= Bricín =

Irish abbot

Saint Bricín (c. 590–650; also known as Bricin, Briccine, DaBreccoc, Da-Breccocus) was an Irish abbot of Tuaim Dreccon in Breifne (modern Tomregan, County Cavan), a monastery that flourished in the 7th century.

==Túaim Dreccon==
The history of Bricín centres on the abbey of Túaim Dreccon in the Bréifne territory. The Gaelic place name meant "tumulus (burial mound) of Dreacon", referring to a pre-Christian chieftain who ruled the district around the Woodford river.

In early Christian times, Tuaim Dreccon was the site of a monastic school. Investigations by the Breffni Antiquarian and Historical Society show that the present townland of Mullynagolman (located about two miles southeast of Ballyconnell) corresponds to the original site. All traces of the building have disappeared, as have any remnants of the mound of Dreacon.

==Bricín and Cenn Fáelad==

In the early years of the 7th century, Bricin was attached to this scholarly establishment, distinguishing himself as a scholar and surgeon.

His most distinguished surgical achievement relates to his care of a serious skull wound on an Ulster noble of royal blood named Cenn Fáelad mac Aillila. Following the Battle of Magh Rath fought near Moira, County Down in 636 AD, the wounded Cenn Fáelad was rushed to Bricín at Tomregan for treatment. After surgery, Cennfaelad remained at the academy for a period of convalescence under Bricín's care. As a result, Cenn Fáelad developed an almost perfect memory and a keen interest in study at the three colleges of the university—Brehon Law, History and Poetry, and Classical Learning—going on to become its most distinguished scholar and poet.

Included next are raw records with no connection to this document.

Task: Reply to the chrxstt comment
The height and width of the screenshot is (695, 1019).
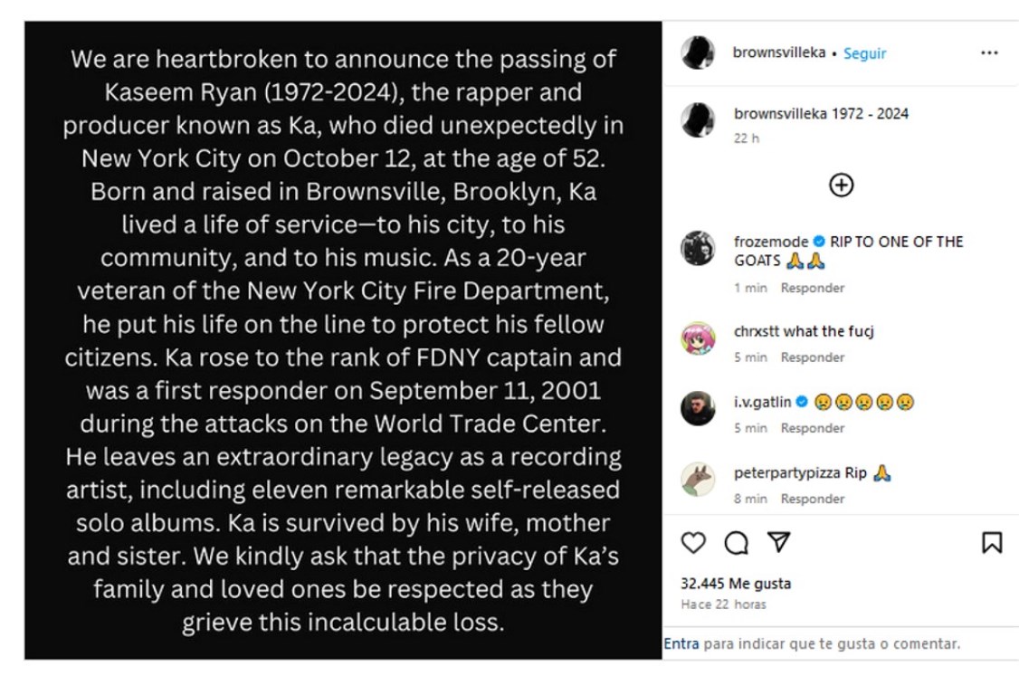Action: 813,357
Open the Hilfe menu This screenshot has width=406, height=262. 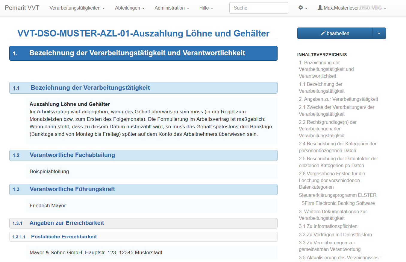(206, 8)
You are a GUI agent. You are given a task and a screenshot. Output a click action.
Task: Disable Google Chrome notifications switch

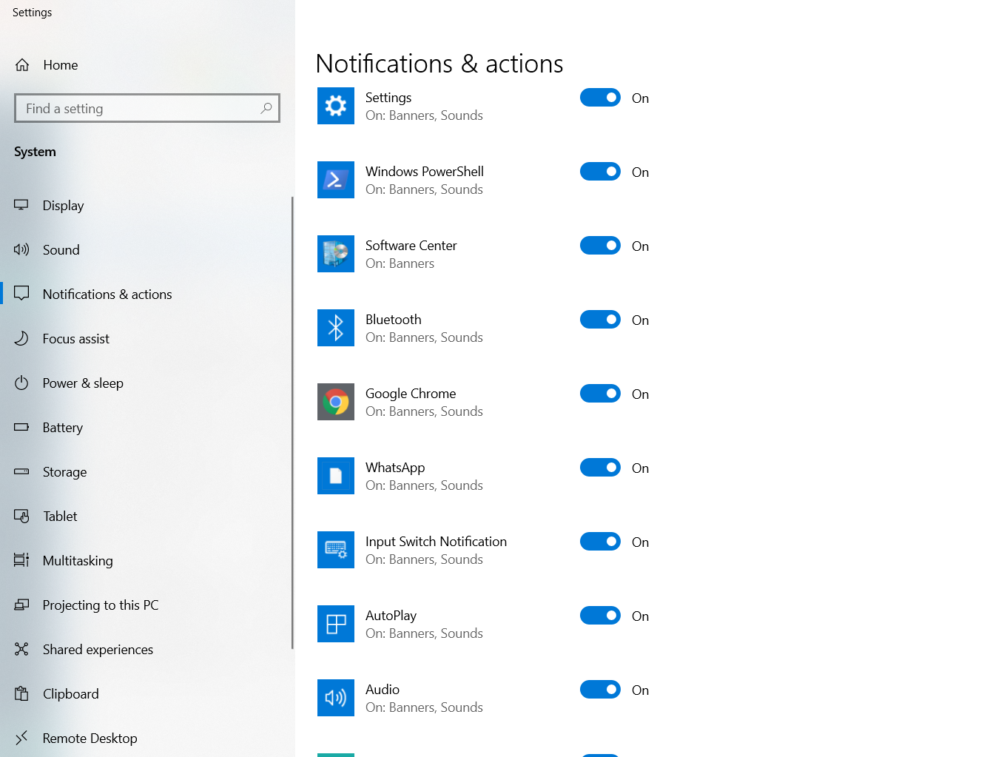coord(600,394)
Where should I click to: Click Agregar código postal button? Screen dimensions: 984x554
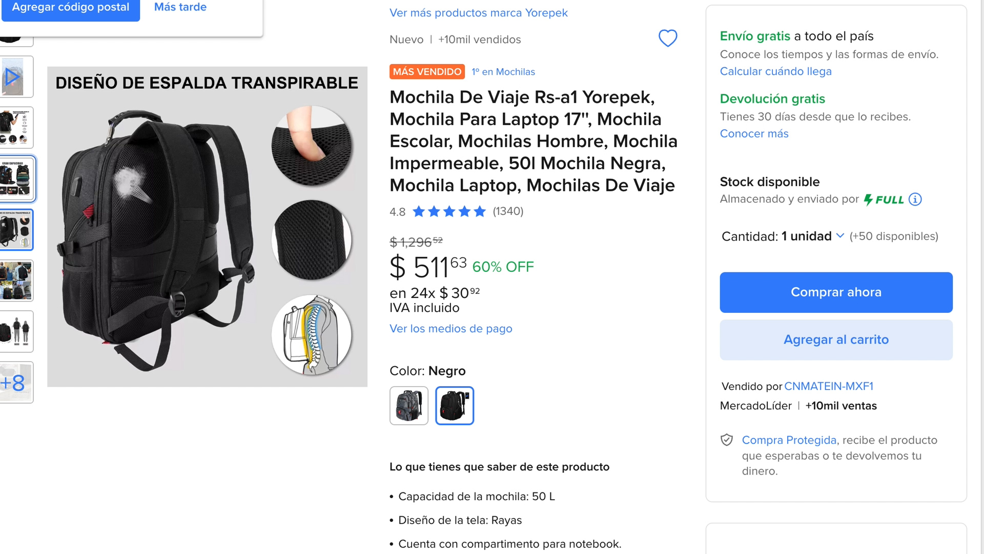(71, 8)
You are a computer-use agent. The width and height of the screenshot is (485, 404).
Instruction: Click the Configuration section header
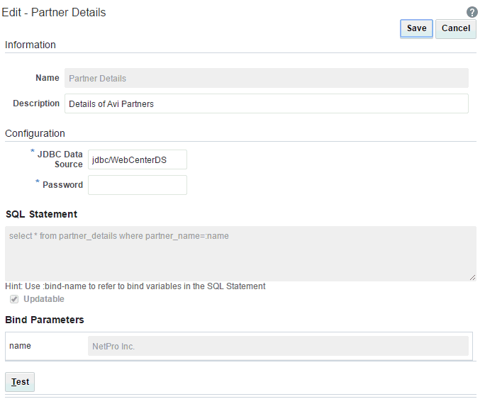(35, 133)
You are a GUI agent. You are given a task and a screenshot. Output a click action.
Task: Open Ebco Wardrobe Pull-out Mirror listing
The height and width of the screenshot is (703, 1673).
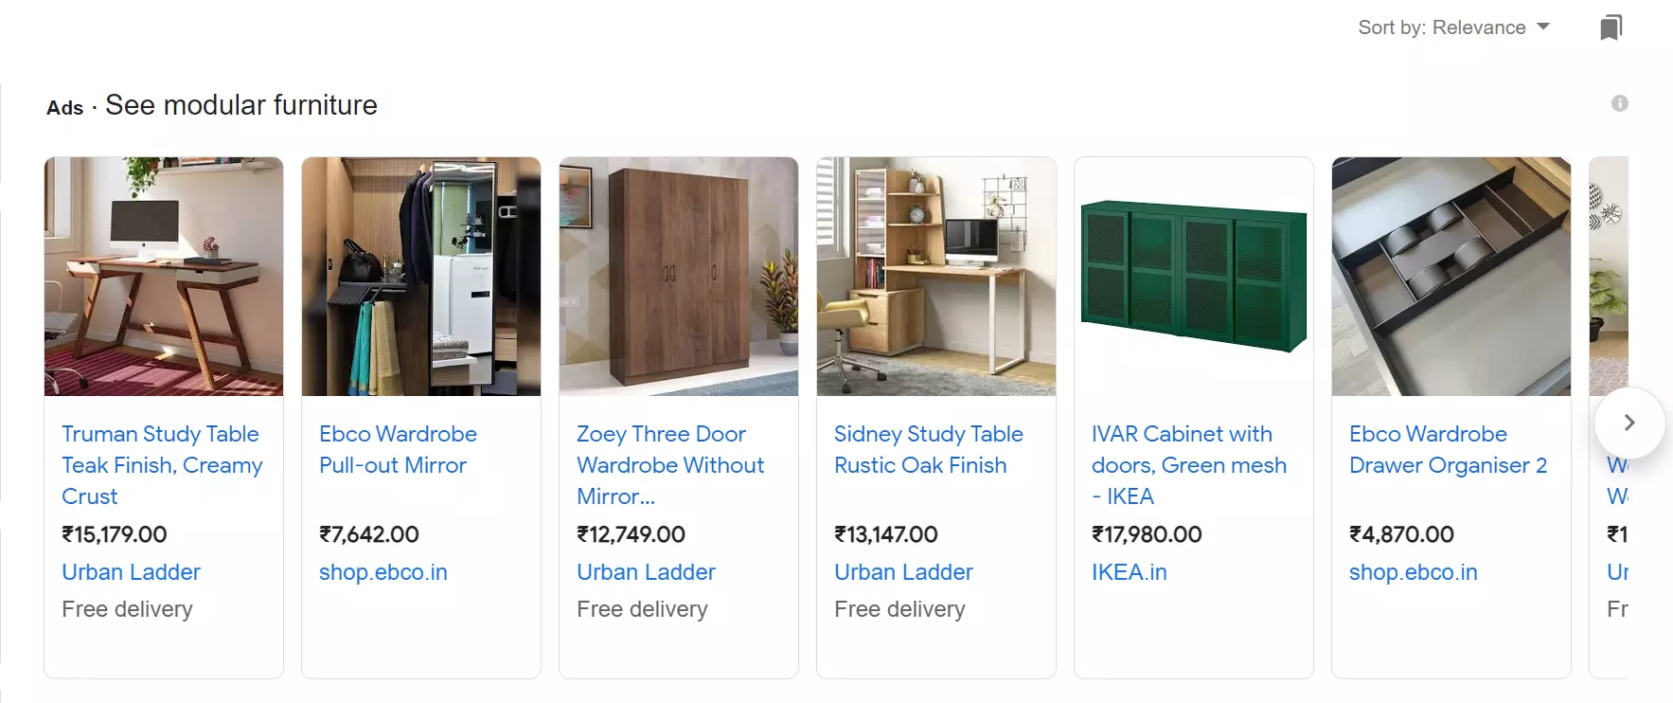tap(398, 450)
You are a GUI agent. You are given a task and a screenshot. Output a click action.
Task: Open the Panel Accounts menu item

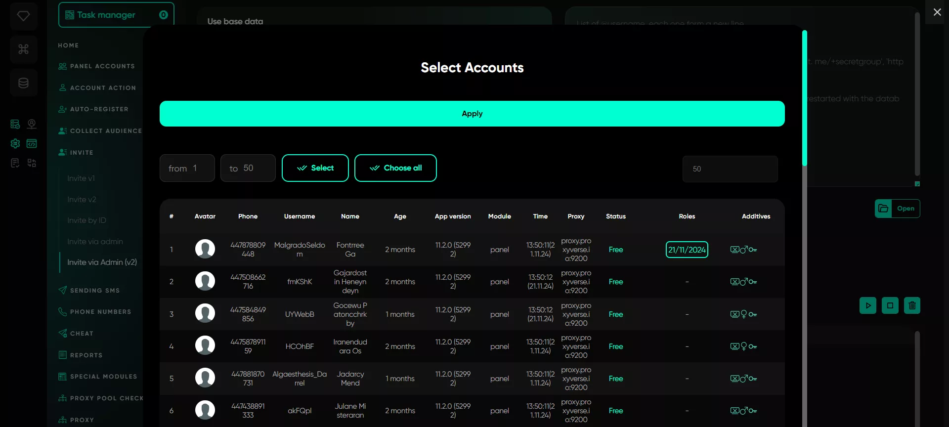[x=97, y=66]
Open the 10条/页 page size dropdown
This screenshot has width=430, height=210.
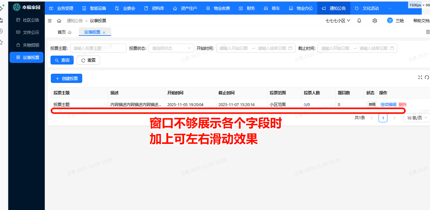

Following his studies Cenn Fáelad produced three famous works, on law, Irish grammar and history, which include references to exploits of the Ulster Red Branch Knights.

A Romanesque sculpture depicting Bricin performing the operation on Cenn Fáelad still survives from the medieval church of Tomregan.

==Baile Bricín==

In a later Millennium Prophecy called Baile Bricín, he is stated to be in his house at Tomregan when he receives a vision.

Regarding Saint Bricin's later years, he would seem to have left Ireland for missionary work in Scotland according to a dubious entry in the Félire Óengusso but it may have confused him with another saint of the same name. The Scottish Kalendar of Drummond has the following entry for 4 September: "Apud Hiberniam natale sanctorum confessorum Bulaig et Bricin". The personal name Maolbhricin or Mael Bricín, Mal Bricín, Maíl Bricín (meaning 'Servant of Bricin') occurs in medieval Scottish records so it may indicate traces of a Bricin cult there.

Bricin, like Saint Patrick, seems to have become a saint by popular canonisation. He is mentioned in the Book of Fenagh, page 412, as being a companion of Saint Caillin of Fenagh, County Leitrim, which indicates that he was venerated at the time of the original composition of the Book of Fenagh.

He is also mentioned in the Life of Saint Naile of Kinawley, County Fermanagh, which again indicates his veneration at the time of the composition of that Life.

==Commemoration==

The Félire Óengusso records his feast day on 5 September but the earlier Martyrology of Tallaght records it as 9 May. The mistake probably arose in copying, when 9/5 would have been miscopied as 5/9. Bricin's name survives in local place-names like Slievebrickan ("Bricin's mountain"), a townland west of Mullynagolman. This indicates that in earlier times, his name and fame were well-remembered in the district.

The vocational school in Belturbet, County Cavan is called St. Bricin's VEC. The Irish Military Hospital is named in his honour, St Bricin's Military Hospital.